The only requirement for this HTML file is to specify the place to inject plots with a {plot_divs} marker. See an example that uses this feature to render DVC plots without an Internet connection, below.

Example: Offline HTML Template

The plots generated by dvc plots uses Vega-Lite JavaScript libraries, and by default these load online resources. There may be times when you need to produce plots without Internet access, or want to customize the plots output to put some extra content, like banners or extra text.

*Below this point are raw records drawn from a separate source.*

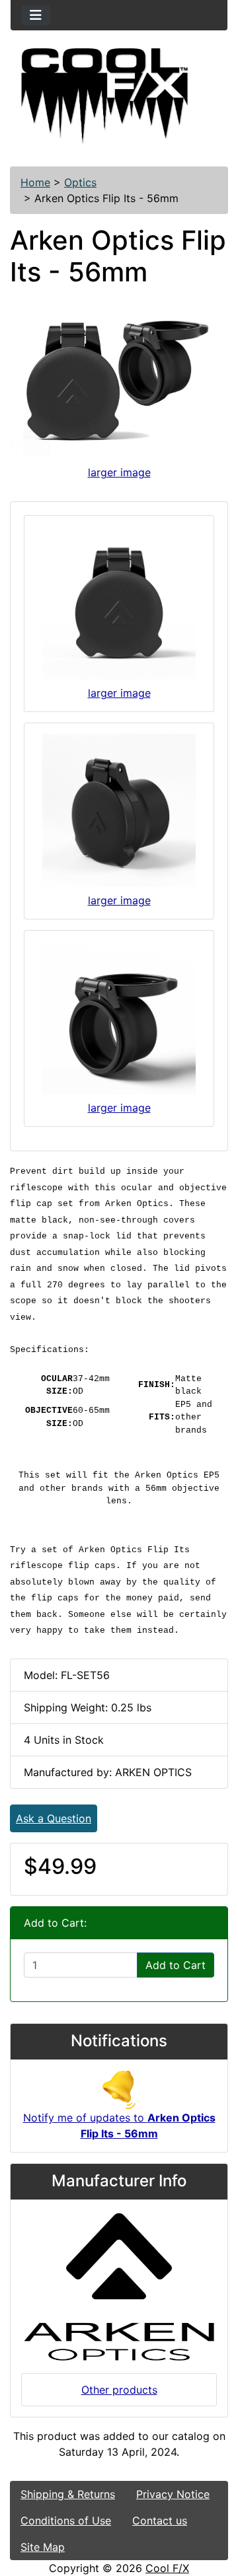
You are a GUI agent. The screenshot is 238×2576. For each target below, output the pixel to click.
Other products (119, 2389)
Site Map (42, 2547)
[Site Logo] (119, 96)
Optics (80, 182)
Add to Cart (175, 1965)
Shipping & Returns (67, 2494)
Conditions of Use (65, 2520)
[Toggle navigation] (35, 15)
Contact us (159, 2520)
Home (35, 182)
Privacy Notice (173, 2494)
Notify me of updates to (119, 2125)
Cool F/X (167, 2568)
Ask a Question (53, 1818)
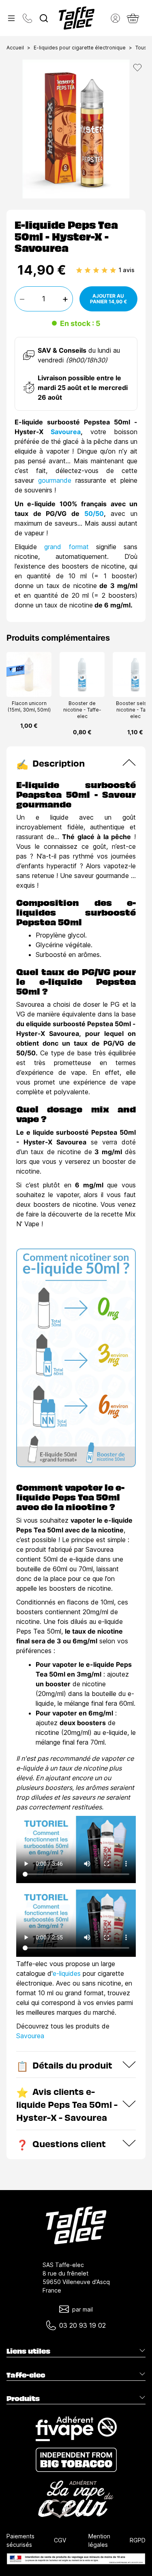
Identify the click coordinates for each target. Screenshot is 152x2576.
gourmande (54, 480)
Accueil (15, 48)
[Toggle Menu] (11, 18)
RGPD (138, 2540)
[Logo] (76, 18)
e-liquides (67, 1973)
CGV (60, 2540)
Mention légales (99, 2540)
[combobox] (44, 18)
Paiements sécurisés (20, 2540)
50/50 (94, 513)
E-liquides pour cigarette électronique (80, 48)
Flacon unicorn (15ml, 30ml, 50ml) (29, 706)
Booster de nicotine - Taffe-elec (82, 709)
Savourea (66, 432)
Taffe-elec (25, 2374)
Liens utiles (28, 2350)
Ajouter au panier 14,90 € (108, 299)
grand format (66, 547)
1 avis (127, 269)
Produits (23, 2398)
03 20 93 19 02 (82, 2325)
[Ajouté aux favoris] (137, 68)
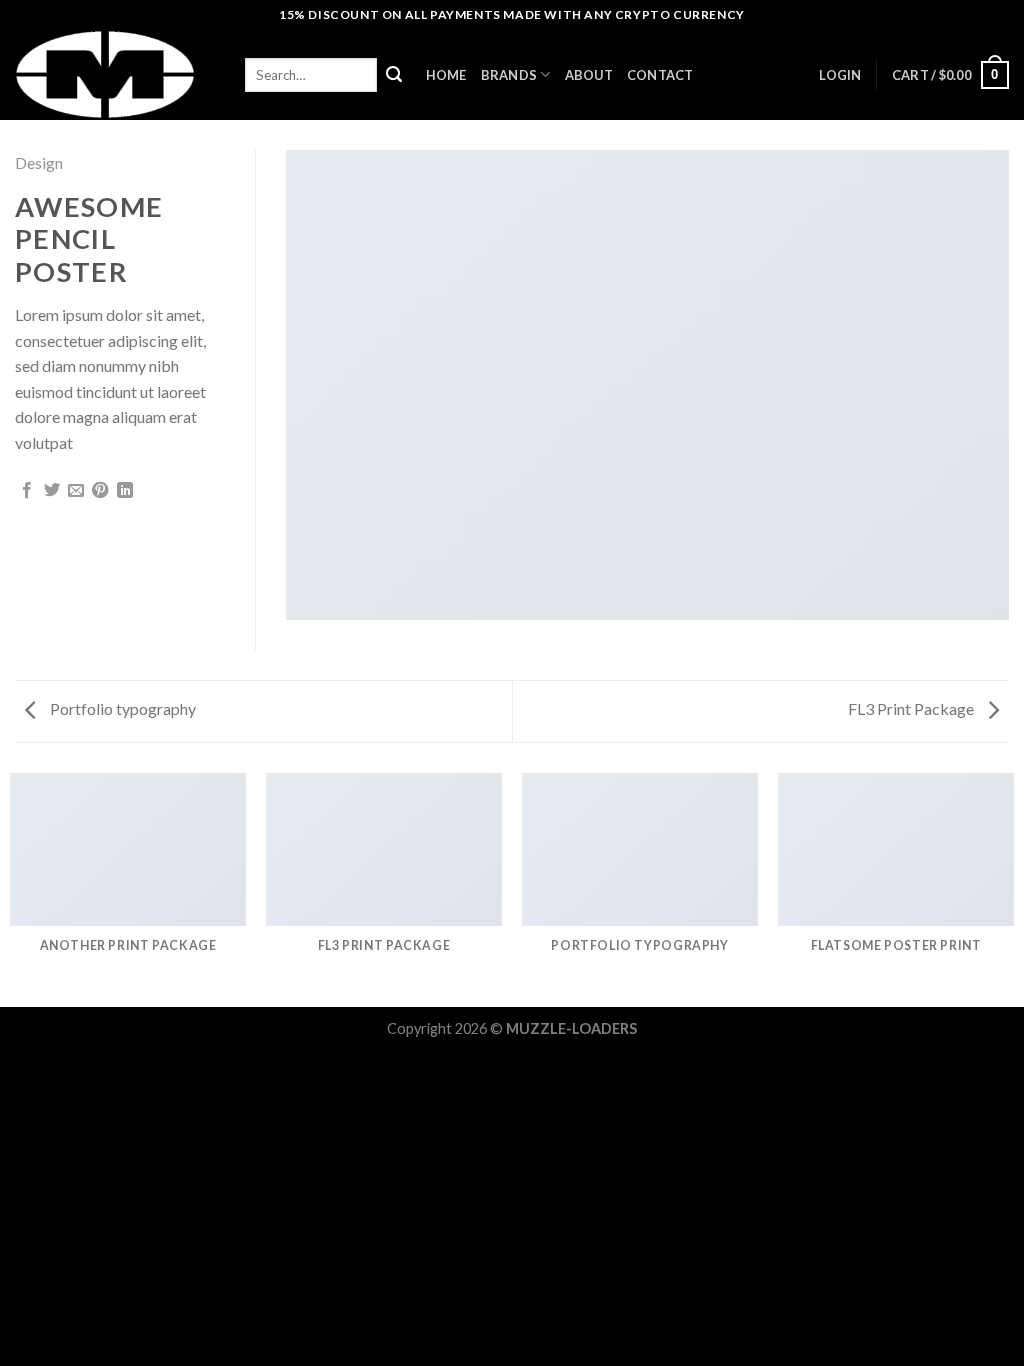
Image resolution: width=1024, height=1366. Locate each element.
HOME (446, 75)
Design (39, 162)
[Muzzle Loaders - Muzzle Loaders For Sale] (115, 75)
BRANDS (509, 75)
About (589, 75)
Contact (660, 75)
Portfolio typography (121, 708)
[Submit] (394, 75)
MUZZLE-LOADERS (571, 1028)
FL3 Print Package (912, 708)
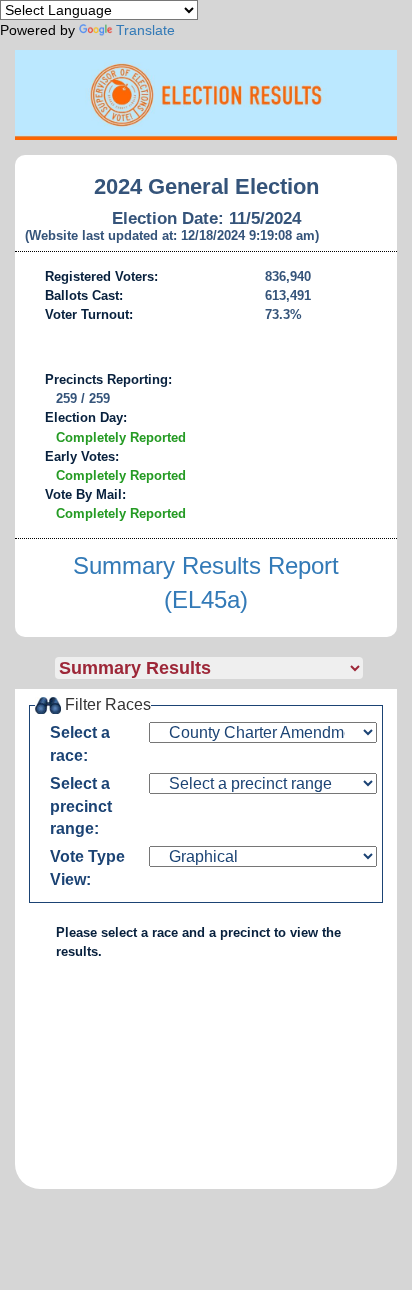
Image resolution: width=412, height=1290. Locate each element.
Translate (145, 30)
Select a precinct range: (81, 806)
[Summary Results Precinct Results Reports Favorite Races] (226, 668)
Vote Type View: (87, 868)
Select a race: (80, 744)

DVC allows to replace the HTML file that contains the final plots.

Download the Vega-Lite libraries into the directory where you'll produce the dvc plots:

$ wget https://cdn.jsdelivr.net/npm/vega@5.20.2 -O my_vega.js
$ wget https://cdn.jsdelivr.net/npm/vega-lite@5.1.0 -O my_vega_lite.js
$ wget https://cdn.jsdelivr.net/npm/vega-embed@6.18.2 -O my_vega_embed.js

Create the following HTML file and save it in .dvc/plots/mypage.html:

<html>
  <head>
    <script src="../path/to/my_vega.js" type="text/javascript"></script>
    <script src="../path/to/my_vega_lite.js" type="text/javascript"></script>
    <script src="../path/to/my_vega_embed.js" type="text/javascript"></script>
  </head>
  <body>
    {plot_divs}
  </body>
</html>

Note that this is a standard HTML file with only {plot_divs} as a placeholder for DVC to inject plots. <script> tags in this file point to the local JavaScript libraries we downloaded above. We can use it like this:

$ dvc plots show --html-template .dvc/plots/mypage.html

You can also make it the default HTML template by setting it with DVC config option plots.html_template.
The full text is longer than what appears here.